В этом смысле можно утверждать, что все бесформенности, весь распад синтеза в гетевской глубокой старости - признаки того, что основное, великое устремление его жизни: объективация субъ­екта, оказалась под конец его жизни если не в новой, то перед новой таинственно-абсолютной ступенью совершенства.

Если мы этим коснулись глубочайшего нерва последнего перио­да жизни Гете, поскольку он отличается от предыдущих - хотя он лишь вплетается в дальнейшее их развитие отдельными проблема­ми и намеками, - то мы тем самым стоим перед новым аспектом всей тотальности этой жизни. Не раз высказывалась мысль, что и научные теории Гете, так же как и все его понимание жизни - при­чем и то, и другое как в значительном и великом, так и в сомнитель­ном и бесплодном, - всецело определялось художественной сторо­ной его натуры. Он говорит в позднем обзоре: «Я, собственно говоря, рожден для эстетического». Характер его природопочитания, убеж­денность в видимом присутствии идеи в явлении, «наглядность» его мышления, значение «формы» в его картине мира, его страсть к гармонии и закругленности как теоретического, так и практического бытия - все это в совокупности и взаимодействии своем не что иное, как определимость душевного бытия через a priori художественно­сти: то, что он художник, - прафеномен всех его жизненных фено­менов. Однако он сам намекал на то, что за прафеноменами, за пре­делами доступного нашему исследованию, все же стоит нечто самое последнее, которое недоступно взору и обозначению. Таким обра­зом, артистический фундамент и функциональный закон его суще­ства имеют за собой нечто еще более глубокое, некую неизреченную сущность, которая несет и объемлет и само его эстетически опреде­лимое явление. Конечно, это не только его привилегия, но именно в этом слое обитает последняя реальность всякого человеческого су­ществования. Все дело в том, что этот слой у Гете особенно ощутим именно потому, что единичности, что первичные феномены его су­щества уже объединены в некое единство, в наглядном их несущем и пропитывающем прафеномене художественного и притом в такой степени, как мало у кого. Он обладал - несмотря или именно благо­даря как одновременным, так и последовательно эволюционным ан- тиномичностям своего существа - такой степенью единства уже в
пределах эмпирического, какую мы должны еще отыскивать в тем­ном представлении некоего ноуменального абсолюта внутри нас. Благодаря этому в нем то, что вообще эмпирично и выразимо, отде­ляется от всего остального, что должно остаться тайной, гораздо ча­ще и определенней, чем там, где непосредственные единичности как будто прямо конвергируют в эту тайну.

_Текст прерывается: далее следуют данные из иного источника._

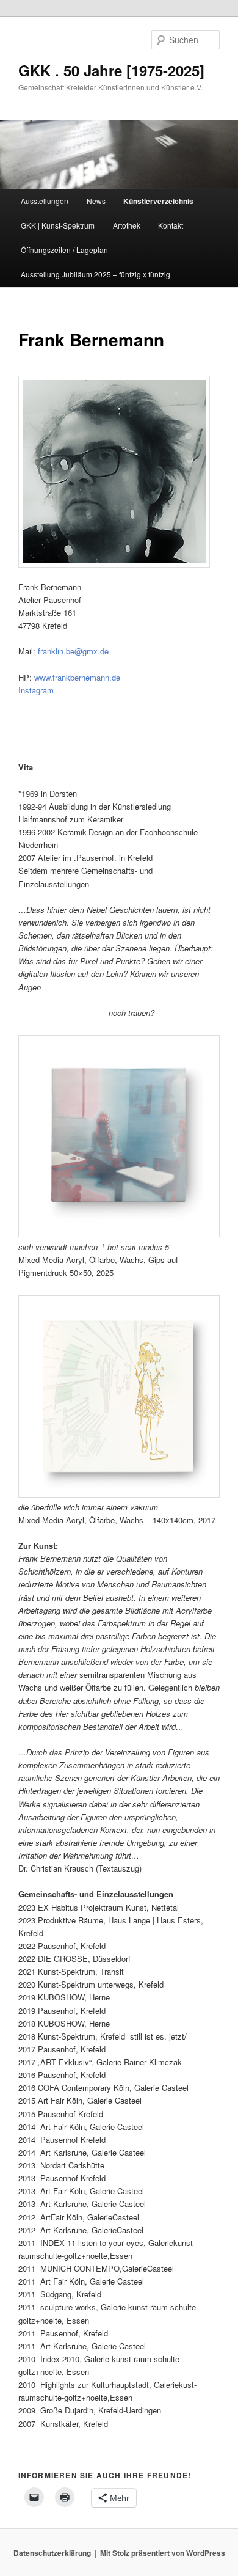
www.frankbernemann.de (78, 677)
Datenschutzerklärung (52, 2552)
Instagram (36, 690)
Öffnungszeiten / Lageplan (64, 249)
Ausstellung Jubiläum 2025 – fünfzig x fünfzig (95, 274)
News (96, 201)
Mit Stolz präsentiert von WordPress (162, 2552)
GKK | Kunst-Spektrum (58, 225)
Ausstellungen (44, 201)
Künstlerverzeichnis (158, 201)
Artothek (126, 225)
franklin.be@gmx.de (73, 651)
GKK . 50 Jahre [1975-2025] (111, 70)
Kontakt (170, 225)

Весь объем его существования, даже поскольку оно кажется лишь выражением прафеномена художественного, был бы немыс­лим, если бы само это художественное не было излучением или орудием высшего, более всеобщего или, если угодно, более личного. Оставаясь в более эмпирическом и психологическом слое, можно было бы выразить это в том смысле, что художник не достигает чисто как художник же некой последней ступени, если он в то же время не есть нечто большее, чем только художник. Конечно, мы находимся на совершенно правильном пути в углублении образа Ге­те, когда все проявления его жизни, даже интеллектуальные, эти­ческие, чисто личные, сводим к общему знаменателю художествен­ного - однако последняя инстанция этим еще не достигнута. Правда, фиксировать ее в понятиях нельзя, а можно лишь -представить себе ее во внутреннем, эмоционально окрашенном созерцании. И не то­лько из-за той трансцендентальной глубины, в которой обитает это последнее ядро личности не у одного Гете, но и у всех людей вооб­ще, но потому, что у него, этого наименее специализированного из людей, более, чем у кого-либо другого, это ядро в своей окраске не поддается никакому точному определению, которое неминуемо ока­залось бы слишком односторонним и исключительным.

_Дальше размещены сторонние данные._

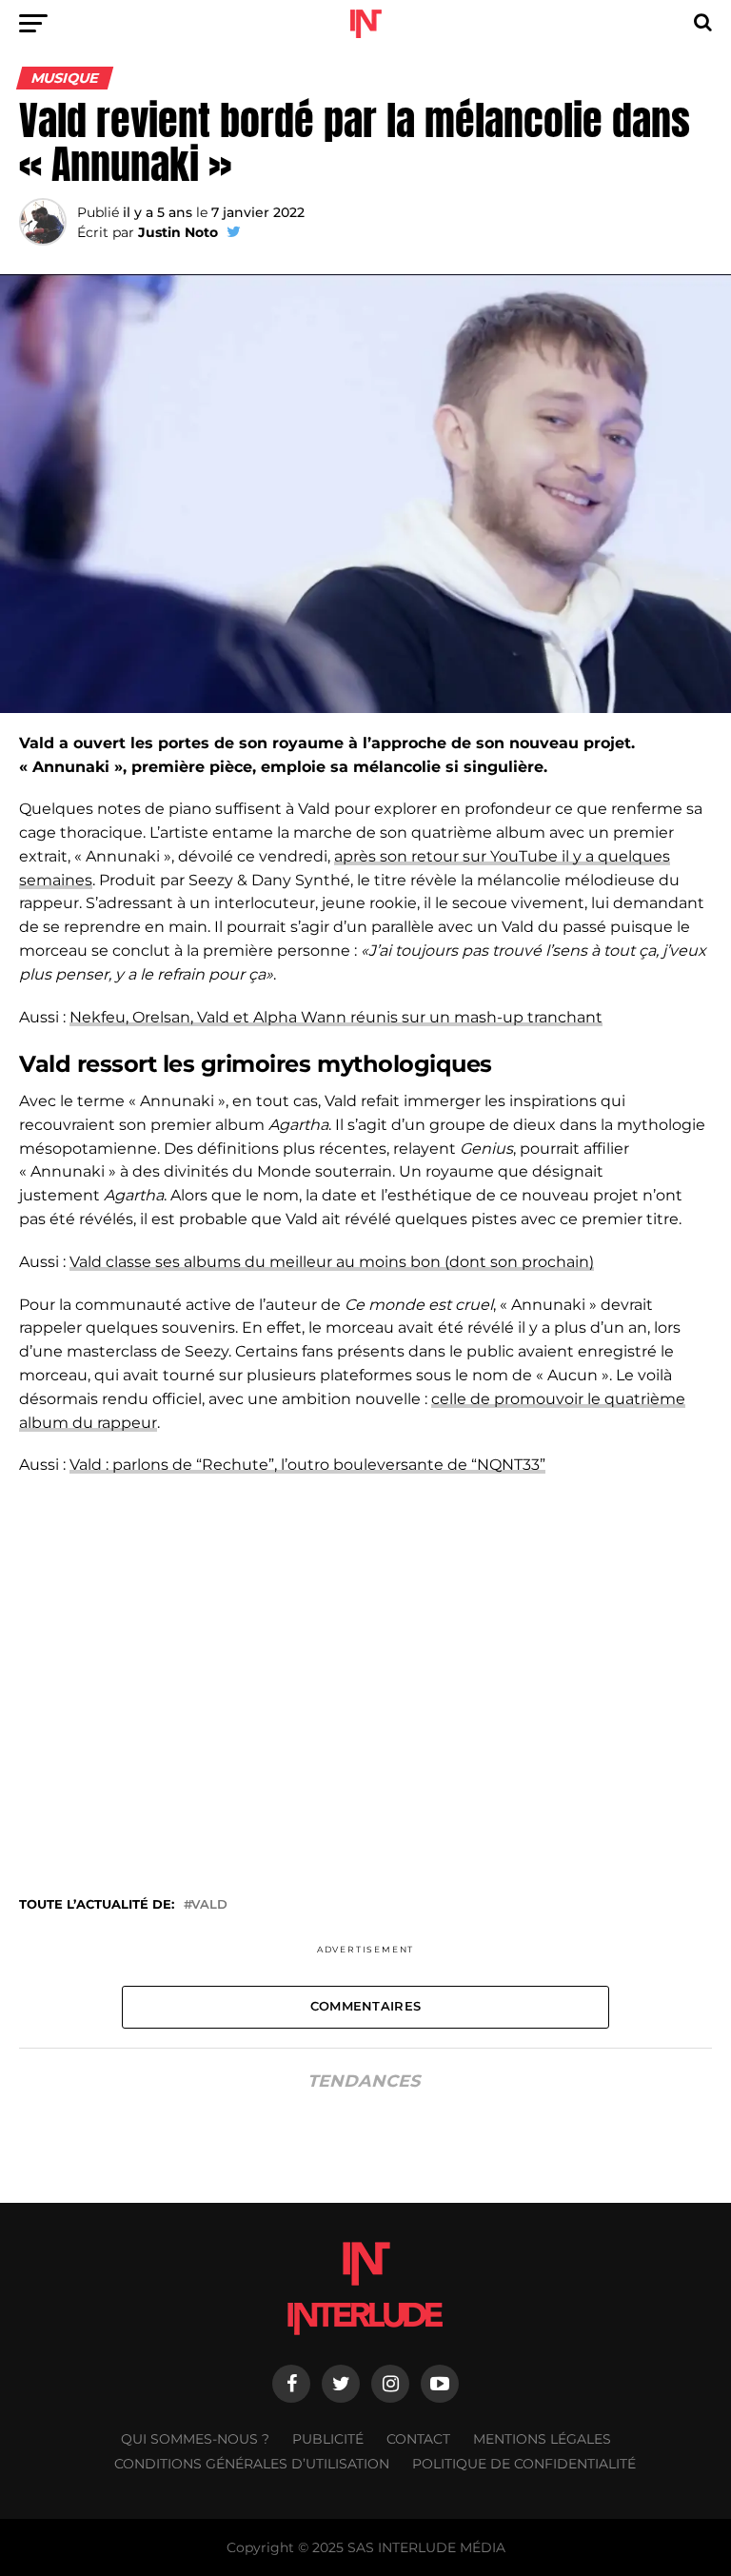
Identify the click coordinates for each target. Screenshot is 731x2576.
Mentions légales (542, 2438)
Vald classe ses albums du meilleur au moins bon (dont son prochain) (331, 1262)
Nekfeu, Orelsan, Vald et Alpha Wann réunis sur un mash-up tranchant (336, 1017)
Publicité (328, 2438)
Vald (209, 1905)
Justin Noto (178, 232)
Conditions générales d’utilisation (251, 2463)
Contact (418, 2438)
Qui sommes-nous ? (195, 2438)
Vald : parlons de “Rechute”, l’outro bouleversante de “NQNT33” (307, 1465)
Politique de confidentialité (524, 2463)
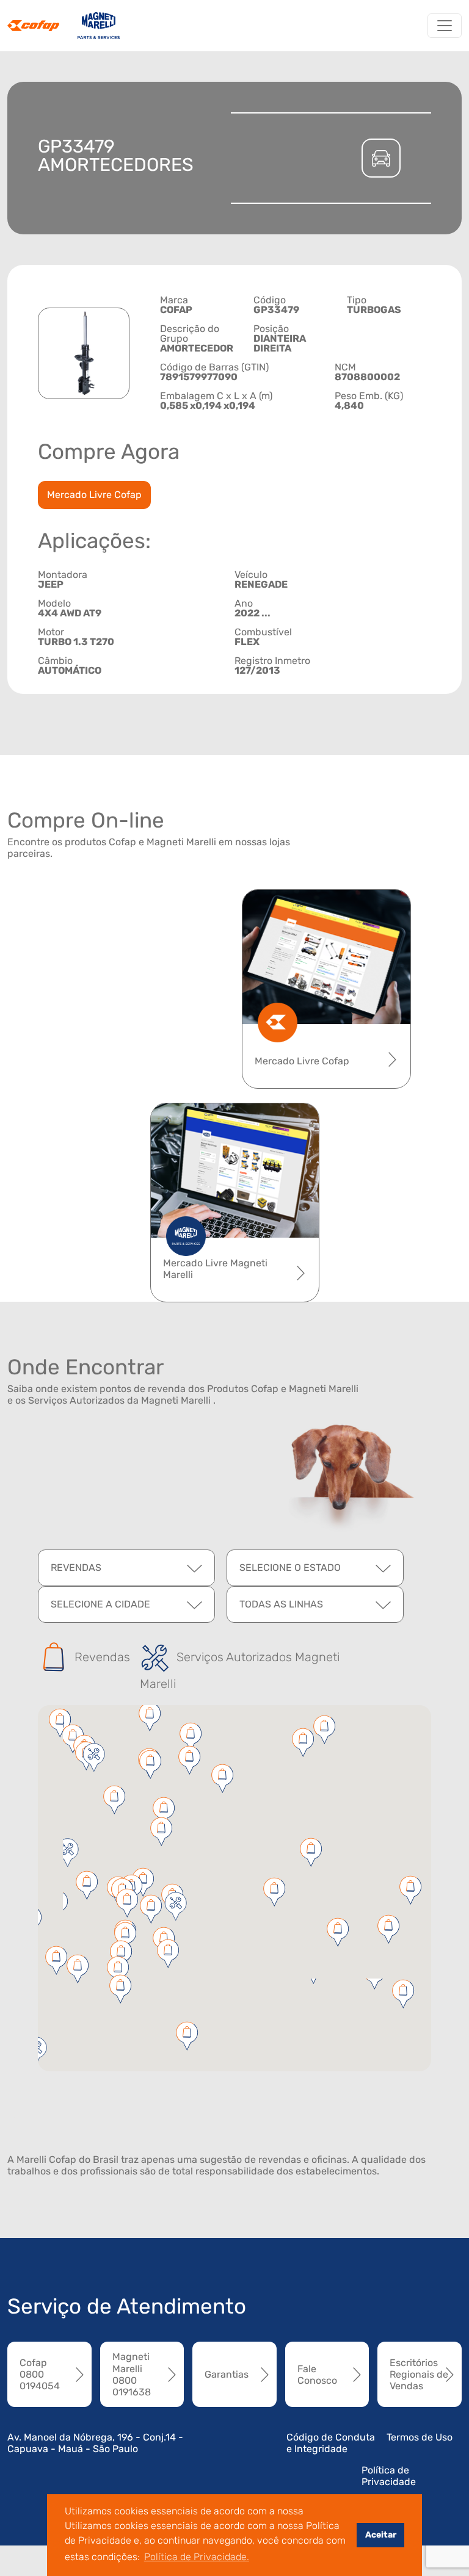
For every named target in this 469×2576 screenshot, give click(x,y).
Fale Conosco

Мы ощущаем в нем яснее, чем в каком-либо ином историческом образе, ту своеобразную, мало выясненную категорию, которая определяет для нас всякого живущего, лишь только мы его до изве­стной степени узнаем; всеобщее его личности, которое, однако, не выделимо как нечто абстрактное из единичных его черт и проявле­ний, но есть некое единство, доступное лишь непосредственному ду­шевному знанию. Это совершенно иной путь схватывания всеобщего в единичном, чем тот, по которому идет рассудок в образовании по­нятий. Конечно, и рассудку доступны единичные феномены индиви­дуума, и он, например в случае Гете, отвлекает от них общую черту художественности. Но совершенно так же, как мы «знаем» всякого близкого нам человека, помимо всех подобных определенных, под­лежащих обозначению черт, как бы исчерпывающе ни было их ко­личество, и знание это протекает в особой, не рассудочной, а лишь
переживаемой категории, подобно ни с чем не смешиваемой неопи- суемостью черт его лица, - совершенно так же имеем мы и для Ге­те, величайшего исторического примера этой возможности, своеоб­разное сущностное созерцание, которое не исчерпывается единич­ными ни его качествами и достижениями, ни суммой их, ни тем все­общим, которое могло бы быть из них добыто с помощью понятий. И вот воззрение это оказывается действительным именно в каждой отдельной единичности, так же как для метафизически ориентиро­ванного человека все единичные данности основаны и проникнуты тем абсолютным, бытийным единством, которое не может быть обо­значено с помощью одной из них и не может быть добыто путем аб­стракции из всей их совокупности. Тот, кто не чует за Гете и в Гете поэте, в Гете, прожившем свою жизнь так, а не иначе, в Гете иссле­дователе, в Гете любящем, в Гете культурном творце этого лич­но-всеобщего, единство которого не слагается из множества; кто не чует этих, так сказать, формальных ритмики и динамики, сущность которых заключается не в отношении к миру многообразного, а к тому единству бытия, которое «требует молчаливого преклоне­ния», - тому Гете не даст того, что только он один может дать. Я чувствую себя совершенно свободным от всякого идолопоклонства перед ним; могут быть более глубокие, более достойные поклонения существования и достижения, чем его жизнь и творчество, но сте­пень его величия в только что указанном смысле - единственна: я не знаю ни одного человека, который бы оставил потомству в том, что в конце концов - не более чем единичные проявления его жиз­ни, созерцание такого великого единства бытия вообще, стоящего настолько выше всех этих единичностей.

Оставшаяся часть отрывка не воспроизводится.